Protokolle zum Auffinden von Wörtern und Elementen:
**********

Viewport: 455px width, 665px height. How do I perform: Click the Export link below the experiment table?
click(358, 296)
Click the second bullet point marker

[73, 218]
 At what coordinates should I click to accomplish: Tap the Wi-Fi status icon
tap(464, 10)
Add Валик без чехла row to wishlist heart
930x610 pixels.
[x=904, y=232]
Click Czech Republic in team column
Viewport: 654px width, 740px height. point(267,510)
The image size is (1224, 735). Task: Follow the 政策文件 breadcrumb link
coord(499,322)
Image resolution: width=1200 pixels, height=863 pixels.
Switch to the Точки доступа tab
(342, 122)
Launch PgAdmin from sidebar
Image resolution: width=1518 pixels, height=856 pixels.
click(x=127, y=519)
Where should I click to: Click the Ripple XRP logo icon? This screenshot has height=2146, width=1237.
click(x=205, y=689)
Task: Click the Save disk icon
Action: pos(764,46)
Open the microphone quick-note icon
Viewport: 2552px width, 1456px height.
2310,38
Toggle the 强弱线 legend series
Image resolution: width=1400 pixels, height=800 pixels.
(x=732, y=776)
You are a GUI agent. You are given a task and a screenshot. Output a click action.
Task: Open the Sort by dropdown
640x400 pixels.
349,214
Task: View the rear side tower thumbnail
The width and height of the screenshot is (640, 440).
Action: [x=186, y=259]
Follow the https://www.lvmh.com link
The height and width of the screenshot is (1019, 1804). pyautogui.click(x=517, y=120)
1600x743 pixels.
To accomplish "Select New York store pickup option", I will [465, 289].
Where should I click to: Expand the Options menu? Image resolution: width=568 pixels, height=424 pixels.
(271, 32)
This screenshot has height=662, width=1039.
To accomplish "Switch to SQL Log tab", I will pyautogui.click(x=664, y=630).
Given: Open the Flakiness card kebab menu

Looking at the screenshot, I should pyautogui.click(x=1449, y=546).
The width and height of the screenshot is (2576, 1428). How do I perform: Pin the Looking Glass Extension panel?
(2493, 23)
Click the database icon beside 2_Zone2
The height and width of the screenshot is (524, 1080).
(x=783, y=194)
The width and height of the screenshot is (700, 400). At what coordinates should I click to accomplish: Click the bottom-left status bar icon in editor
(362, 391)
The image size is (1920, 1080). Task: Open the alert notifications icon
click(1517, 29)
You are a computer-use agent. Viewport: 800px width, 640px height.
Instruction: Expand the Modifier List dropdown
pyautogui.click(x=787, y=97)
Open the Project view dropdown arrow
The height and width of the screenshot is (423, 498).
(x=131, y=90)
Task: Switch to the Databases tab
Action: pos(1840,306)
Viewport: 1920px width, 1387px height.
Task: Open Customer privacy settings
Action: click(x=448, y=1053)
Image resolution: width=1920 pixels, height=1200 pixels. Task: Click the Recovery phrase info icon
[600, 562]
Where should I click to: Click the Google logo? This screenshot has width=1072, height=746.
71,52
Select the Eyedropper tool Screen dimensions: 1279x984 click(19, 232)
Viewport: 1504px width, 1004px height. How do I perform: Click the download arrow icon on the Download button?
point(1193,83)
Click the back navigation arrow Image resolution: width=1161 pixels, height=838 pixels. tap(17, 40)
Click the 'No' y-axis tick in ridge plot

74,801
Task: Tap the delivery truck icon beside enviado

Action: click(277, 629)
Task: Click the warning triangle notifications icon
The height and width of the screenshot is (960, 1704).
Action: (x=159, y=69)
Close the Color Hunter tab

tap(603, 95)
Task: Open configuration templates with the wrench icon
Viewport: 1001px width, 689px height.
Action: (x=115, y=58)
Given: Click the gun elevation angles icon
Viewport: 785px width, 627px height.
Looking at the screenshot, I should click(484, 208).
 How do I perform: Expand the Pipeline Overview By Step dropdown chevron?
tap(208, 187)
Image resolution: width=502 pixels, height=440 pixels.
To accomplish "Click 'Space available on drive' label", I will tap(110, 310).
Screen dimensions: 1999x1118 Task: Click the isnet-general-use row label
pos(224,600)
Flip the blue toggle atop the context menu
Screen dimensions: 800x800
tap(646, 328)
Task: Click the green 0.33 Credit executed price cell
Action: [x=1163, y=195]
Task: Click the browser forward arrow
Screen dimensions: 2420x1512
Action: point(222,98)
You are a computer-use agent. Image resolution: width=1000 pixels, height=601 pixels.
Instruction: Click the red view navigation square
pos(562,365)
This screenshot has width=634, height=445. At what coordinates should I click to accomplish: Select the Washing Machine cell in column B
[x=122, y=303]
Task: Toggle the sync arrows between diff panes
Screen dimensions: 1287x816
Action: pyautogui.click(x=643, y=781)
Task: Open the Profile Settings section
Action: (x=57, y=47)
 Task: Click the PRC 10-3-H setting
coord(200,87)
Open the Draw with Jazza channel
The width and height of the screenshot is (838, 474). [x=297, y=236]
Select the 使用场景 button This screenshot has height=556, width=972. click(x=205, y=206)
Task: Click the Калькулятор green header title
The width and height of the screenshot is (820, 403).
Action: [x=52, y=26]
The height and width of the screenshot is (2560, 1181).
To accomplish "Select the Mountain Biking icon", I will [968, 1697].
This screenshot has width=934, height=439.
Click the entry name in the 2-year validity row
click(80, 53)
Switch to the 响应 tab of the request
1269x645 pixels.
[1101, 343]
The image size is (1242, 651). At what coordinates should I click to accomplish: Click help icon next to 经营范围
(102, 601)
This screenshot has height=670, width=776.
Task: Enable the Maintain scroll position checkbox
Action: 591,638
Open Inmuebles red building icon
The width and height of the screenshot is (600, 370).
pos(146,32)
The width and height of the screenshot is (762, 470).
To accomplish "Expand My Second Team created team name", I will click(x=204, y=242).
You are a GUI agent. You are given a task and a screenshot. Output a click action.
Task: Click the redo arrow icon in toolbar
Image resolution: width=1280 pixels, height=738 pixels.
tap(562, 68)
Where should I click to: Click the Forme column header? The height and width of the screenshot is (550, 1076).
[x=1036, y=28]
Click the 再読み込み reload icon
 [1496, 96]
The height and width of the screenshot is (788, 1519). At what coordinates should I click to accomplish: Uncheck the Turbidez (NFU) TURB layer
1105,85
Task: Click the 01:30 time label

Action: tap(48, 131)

**********

# Zu lösende Aufgabe
Ändere in allen Einträgen „Image resolution“ zu „Screenshot resolution“ und gib die Zeilen ansonsten unverändert wieder.

# Lösung der Aufgabe
Viewport: 455px width, 665px height. How do I perform: Click the Export link below the experiment table?
click(358, 296)
Click the second bullet point marker

[73, 218]
 At what coordinates should I click to accomplish: Tap the Wi-Fi status icon
tap(464, 10)
Add Валик без чехла row to wishlist heart
930x610 pixels.
[x=904, y=232]
Click Czech Republic in team column
Viewport: 654px width, 740px height. point(267,510)
The image size is (1224, 735). Task: Follow the 政策文件 breadcrumb link
coord(499,322)
Screenshot resolution: width=1200 pixels, height=863 pixels.
Switch to the Точки доступа tab
(342, 122)
Launch PgAdmin from sidebar
Screenshot resolution: width=1518 pixels, height=856 pixels.
click(x=127, y=519)
Where should I click to: Click the Ripple XRP logo icon? This screenshot has height=2146, width=1237.
click(x=205, y=689)
Task: Click the Save disk icon
Action: pos(764,46)
Open the microphone quick-note icon
Viewport: 2552px width, 1456px height.
2310,38
Toggle the 强弱线 legend series
Screenshot resolution: width=1400 pixels, height=800 pixels.
(x=732, y=776)
You are a GUI agent. You are given a task and a screenshot. Output a click action.
Task: Open the Sort by dropdown
640x400 pixels.
349,214
Task: View the rear side tower thumbnail
The width and height of the screenshot is (640, 440).
Action: [x=186, y=259]
Follow the https://www.lvmh.com link
The height and width of the screenshot is (1019, 1804). pyautogui.click(x=517, y=120)
1600x743 pixels.
To accomplish "Select New York store pickup option", I will [465, 289].
Where should I click to: Expand the Options menu? Screenshot resolution: width=568 pixels, height=424 pixels.
(271, 32)
This screenshot has height=662, width=1039.
To accomplish "Switch to SQL Log tab", I will pyautogui.click(x=664, y=630).
Given: Open the Flakiness card kebab menu

Looking at the screenshot, I should pyautogui.click(x=1449, y=546).
The width and height of the screenshot is (2576, 1428). How do I perform: Pin the Looking Glass Extension panel?
(2493, 23)
Click the database icon beside 2_Zone2
The height and width of the screenshot is (524, 1080).
(x=783, y=194)
The width and height of the screenshot is (700, 400). At what coordinates should I click to accomplish: Click the bottom-left status bar icon in editor
(362, 391)
The image size is (1920, 1080). Task: Open the alert notifications icon
click(1517, 29)
You are a computer-use agent. Viewport: 800px width, 640px height.
Instruction: Expand the Modifier List dropdown
pyautogui.click(x=787, y=97)
Open the Project view dropdown arrow
The height and width of the screenshot is (423, 498).
(x=131, y=90)
Task: Switch to the Databases tab
Action: pos(1840,306)
Viewport: 1920px width, 1387px height.
Task: Open Customer privacy settings
Action: click(x=448, y=1053)
Screenshot resolution: width=1920 pixels, height=1200 pixels. Task: Click the Recovery phrase info icon
[600, 562]
Where should I click to: Click the Google logo? This screenshot has width=1072, height=746.
71,52
Select the Eyedropper tool Screen dimensions: 1279x984 click(19, 232)
Viewport: 1504px width, 1004px height. How do I perform: Click the download arrow icon on the Download button?
point(1193,83)
Click the back navigation arrow Screenshot resolution: width=1161 pixels, height=838 pixels. tap(17, 40)
Click the 'No' y-axis tick in ridge plot

74,801
Task: Tap the delivery truck icon beside enviado

Action: click(277, 629)
Task: Click the warning triangle notifications icon
The height and width of the screenshot is (960, 1704).
Action: (x=159, y=69)
Close the Color Hunter tab

tap(603, 95)
Task: Open configuration templates with the wrench icon
Viewport: 1001px width, 689px height.
Action: (x=115, y=58)
Given: Click the gun elevation angles icon
Viewport: 785px width, 627px height.
Looking at the screenshot, I should click(484, 208).
 How do I perform: Expand the Pipeline Overview By Step dropdown chevron?
tap(208, 187)
Screenshot resolution: width=502 pixels, height=440 pixels.
To accomplish "Click 'Space available on drive' label", I will tap(110, 310).
Screen dimensions: 1999x1118 Task: Click the isnet-general-use row label
pos(224,600)
Flip the blue toggle atop the context menu
Screen dimensions: 800x800
tap(646, 328)
Task: Click the green 0.33 Credit executed price cell
Action: [x=1163, y=195]
Task: Click the browser forward arrow
Screen dimensions: 2420x1512
Action: point(222,98)
You are a computer-use agent. Screenshot resolution: width=1000 pixels, height=601 pixels.
Instruction: Click the red view navigation square
pos(562,365)
This screenshot has width=634, height=445. At what coordinates should I click to accomplish: Select the Washing Machine cell in column B
[x=122, y=303]
Task: Toggle the sync arrows between diff panes
Screen dimensions: 1287x816
Action: pyautogui.click(x=643, y=781)
Task: Open the Profile Settings section
Action: (x=57, y=47)
 Task: Click the PRC 10-3-H setting
coord(200,87)
Open the Draw with Jazza channel
The width and height of the screenshot is (838, 474). [x=297, y=236]
Select the 使用场景 button This screenshot has height=556, width=972. click(x=205, y=206)
Task: Click the Калькулятор green header title
The width and height of the screenshot is (820, 403).
Action: [x=52, y=26]
The height and width of the screenshot is (2560, 1181).
To accomplish "Select the Mountain Biking icon", I will [968, 1697].
This screenshot has width=934, height=439.
Click the entry name in the 2-year validity row
click(80, 53)
Switch to the 响应 tab of the request
1269x645 pixels.
[1101, 343]
The image size is (1242, 651). At what coordinates should I click to accomplish: Click help icon next to 经营范围
(102, 601)
This screenshot has height=670, width=776.
Task: Enable the Maintain scroll position checkbox
Action: 591,638
Open Inmuebles red building icon
The width and height of the screenshot is (600, 370).
pos(146,32)
The width and height of the screenshot is (762, 470).
To accomplish "Expand My Second Team created team name", I will click(x=204, y=242).
You are a GUI agent. You are given a task and a screenshot. Output a click action.
Task: Click the redo arrow icon in toolbar
Screenshot resolution: width=1280 pixels, height=738 pixels.
tap(562, 68)
Where should I click to: Click the Forme column header? The height and width of the screenshot is (550, 1076).
[x=1036, y=28]
Click the 再読み込み reload icon
 [1496, 96]
The height and width of the screenshot is (788, 1519). At what coordinates should I click to accomplish: Uncheck the Turbidez (NFU) TURB layer
1105,85
Task: Click the 01:30 time label

Action: tap(48, 131)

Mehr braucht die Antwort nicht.